**EXERCISE DETAILS**
Write the entries out again exactly as they stand, but without the pictures.

**EXERCISE INPUT**
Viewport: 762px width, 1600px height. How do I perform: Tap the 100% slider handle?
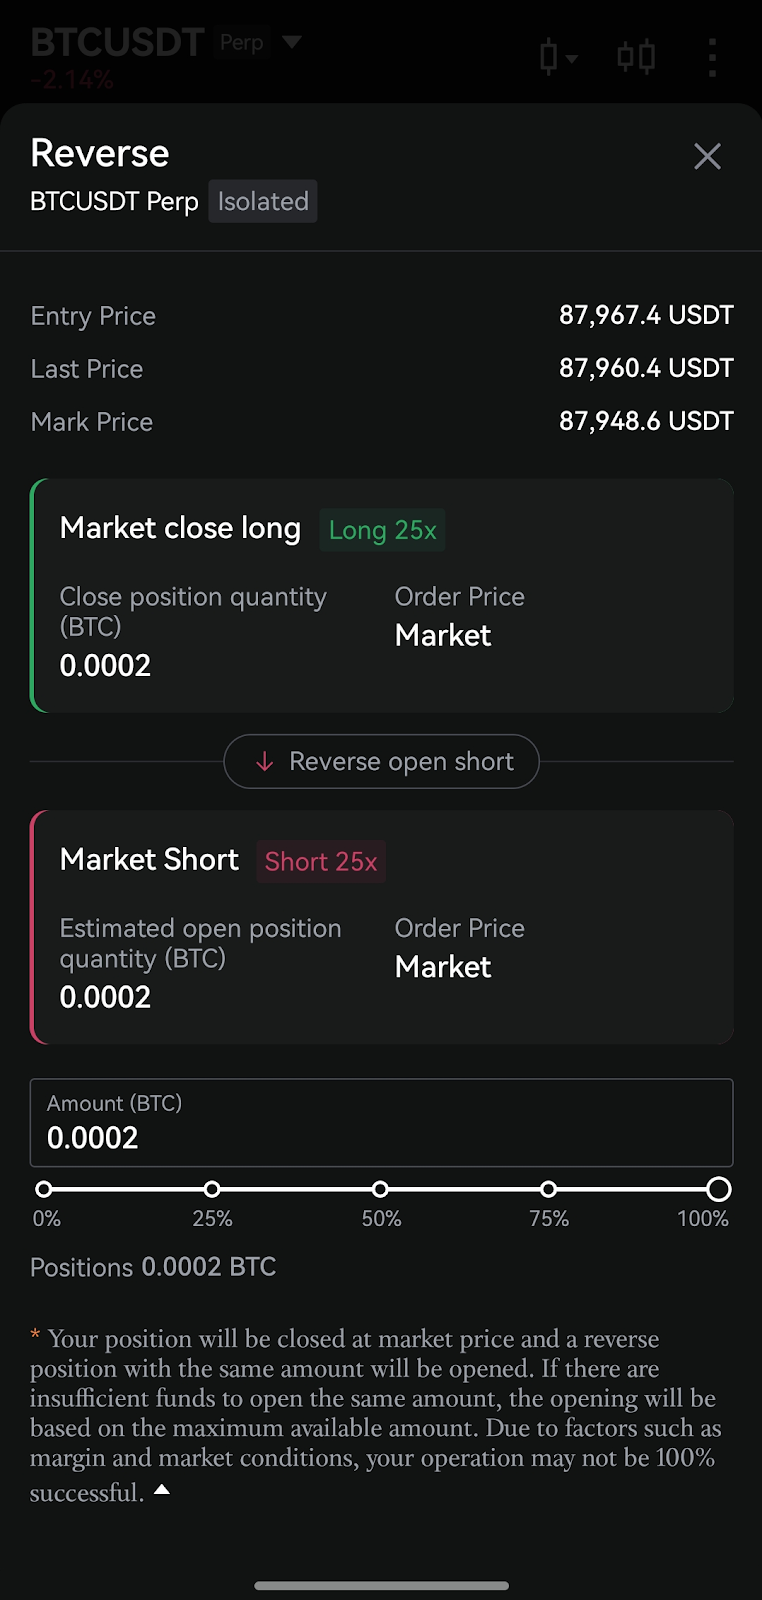(x=718, y=1189)
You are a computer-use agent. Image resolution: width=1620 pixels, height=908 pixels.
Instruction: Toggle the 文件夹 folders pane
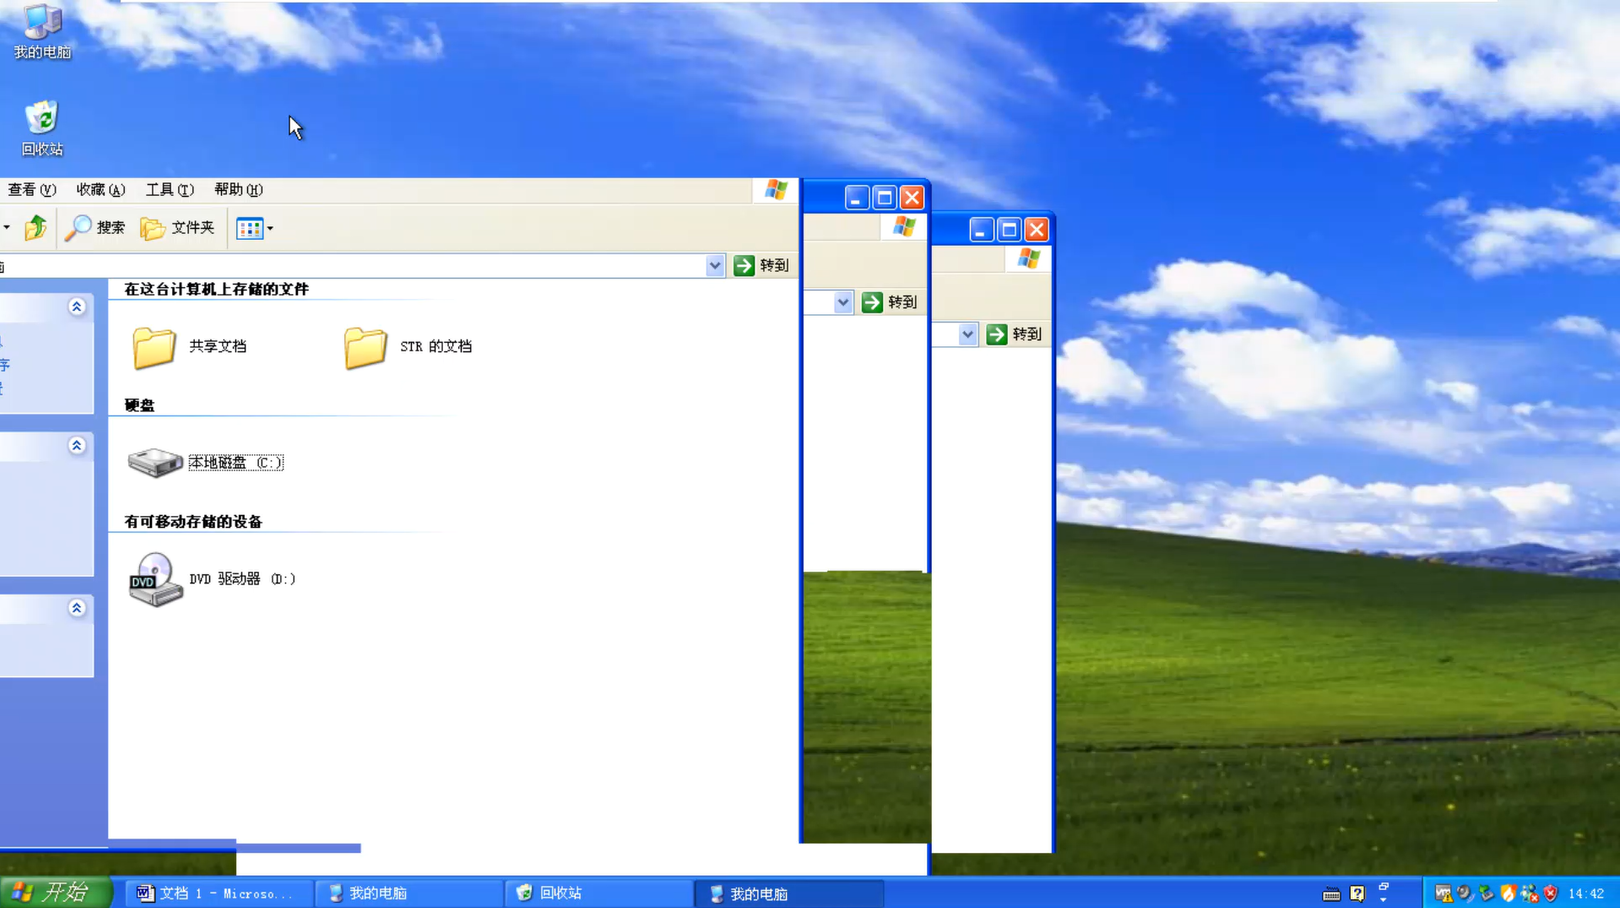click(178, 228)
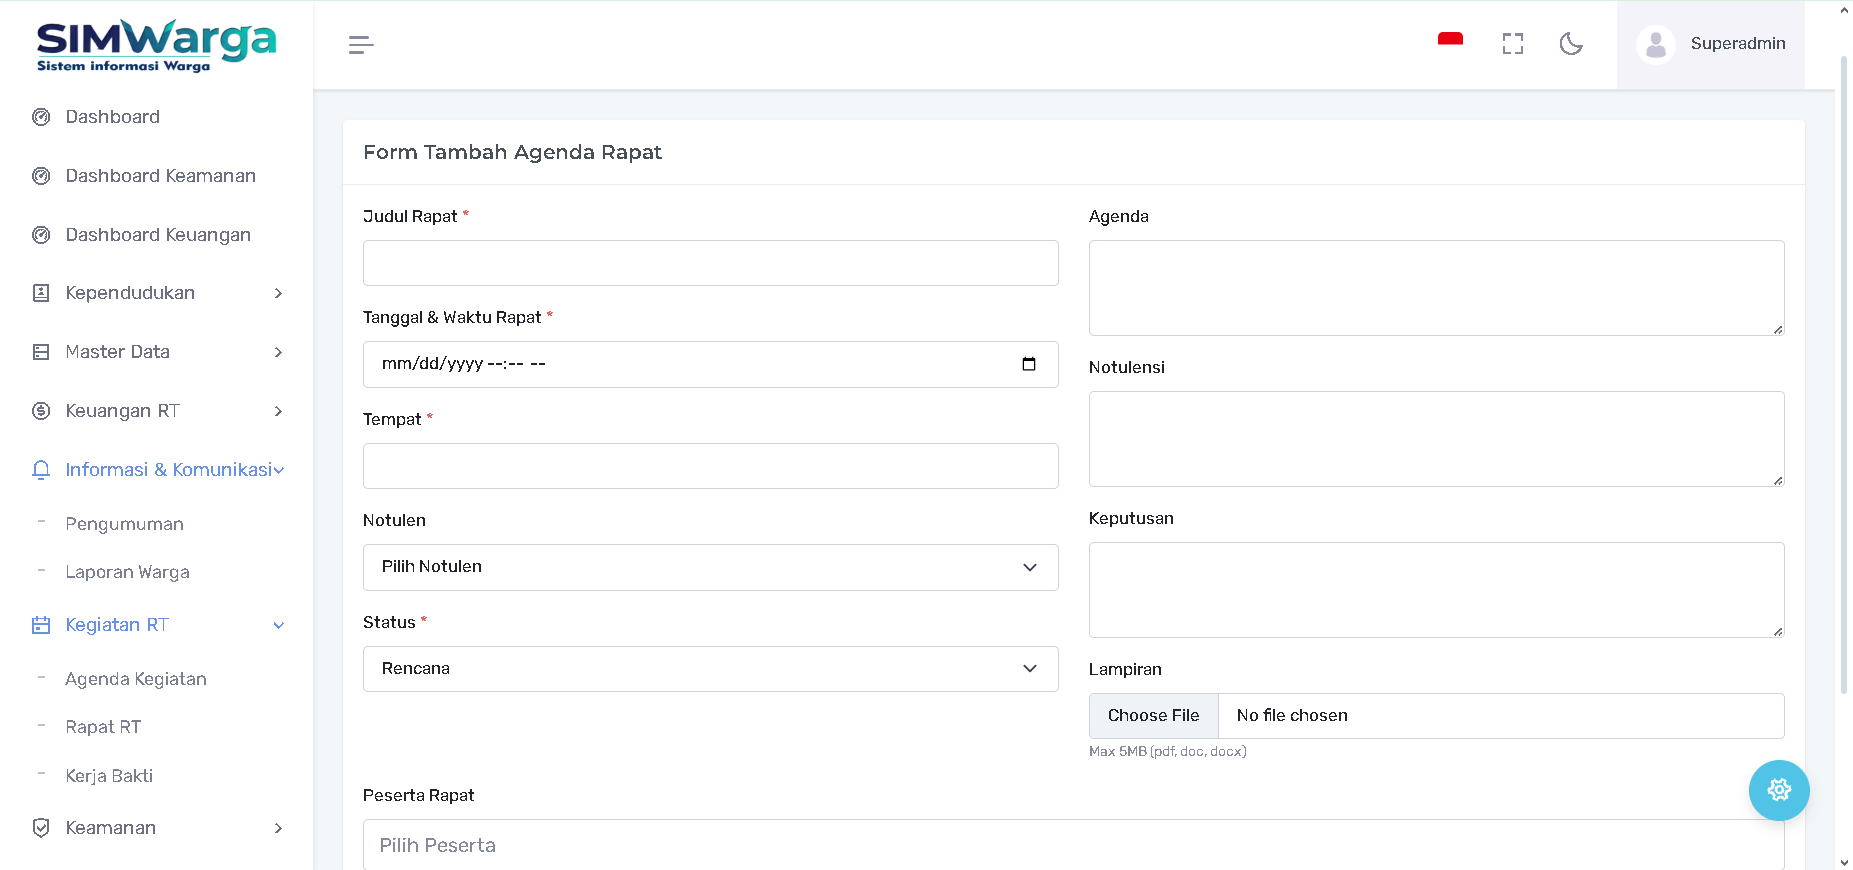This screenshot has height=870, width=1853.
Task: Click the Choose File button for Lampiran
Action: click(x=1153, y=716)
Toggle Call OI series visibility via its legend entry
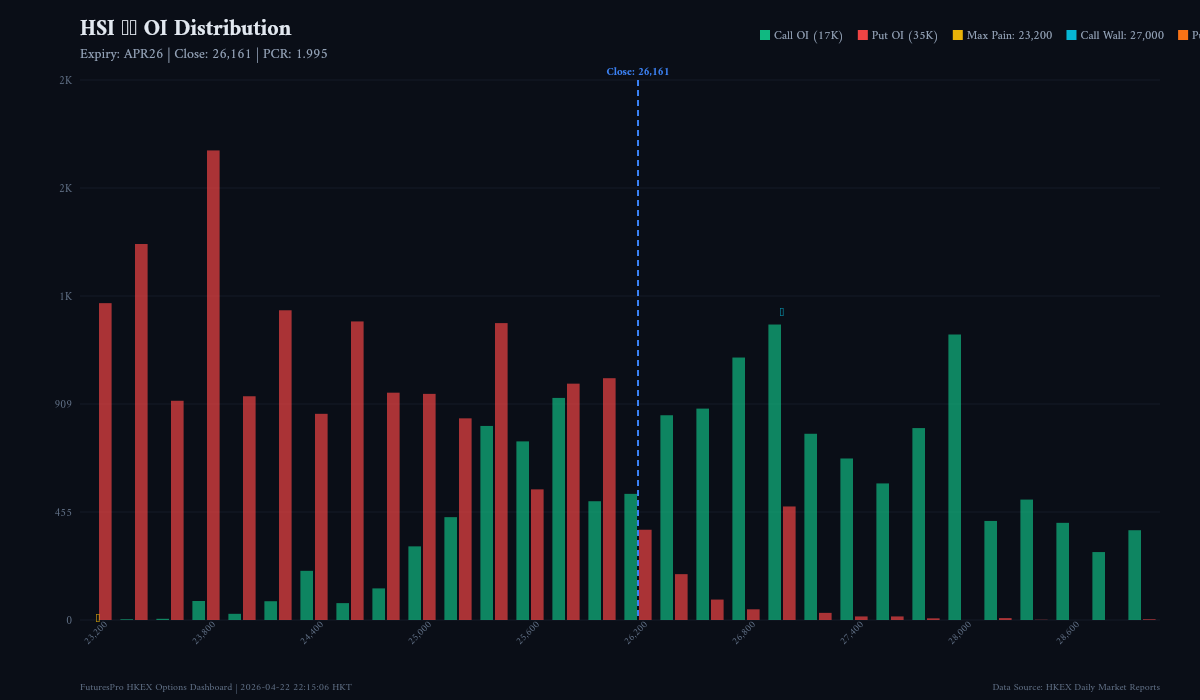The image size is (1200, 700). point(800,34)
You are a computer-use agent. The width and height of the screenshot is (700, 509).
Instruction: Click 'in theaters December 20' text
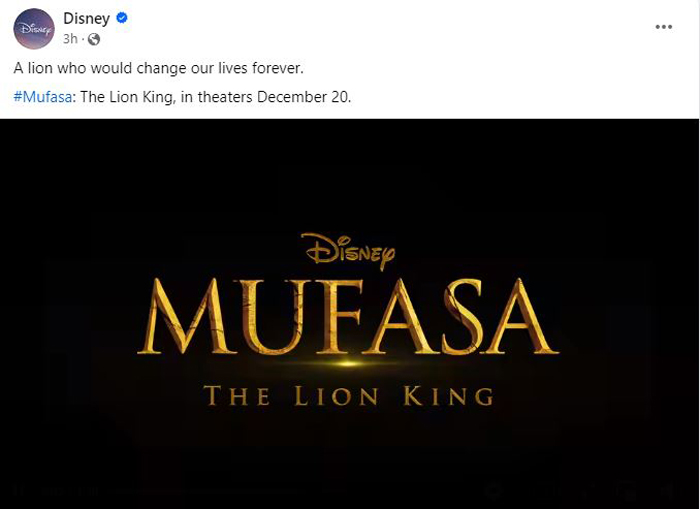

**ANSWER SECTION**
Viewport: 762px width, 1600px height. How do I perform: Tap the 100% slider handle?
(x=718, y=1189)
You are a computer-use agent. Image resolution: width=1620 pixels, height=908 pixels.
Instruction: Toggle the 文件夹 folders pane
click(178, 228)
This screenshot has height=870, width=1853.
Task: Click the Choose File button for Lampiran
Action: click(x=1153, y=716)
Toggle Call OI series visibility via its legend entry
The image size is (1200, 700). point(800,34)
You are a computer-use agent. The width and height of the screenshot is (700, 509).
Instruction: Click 'in theaters December 20' text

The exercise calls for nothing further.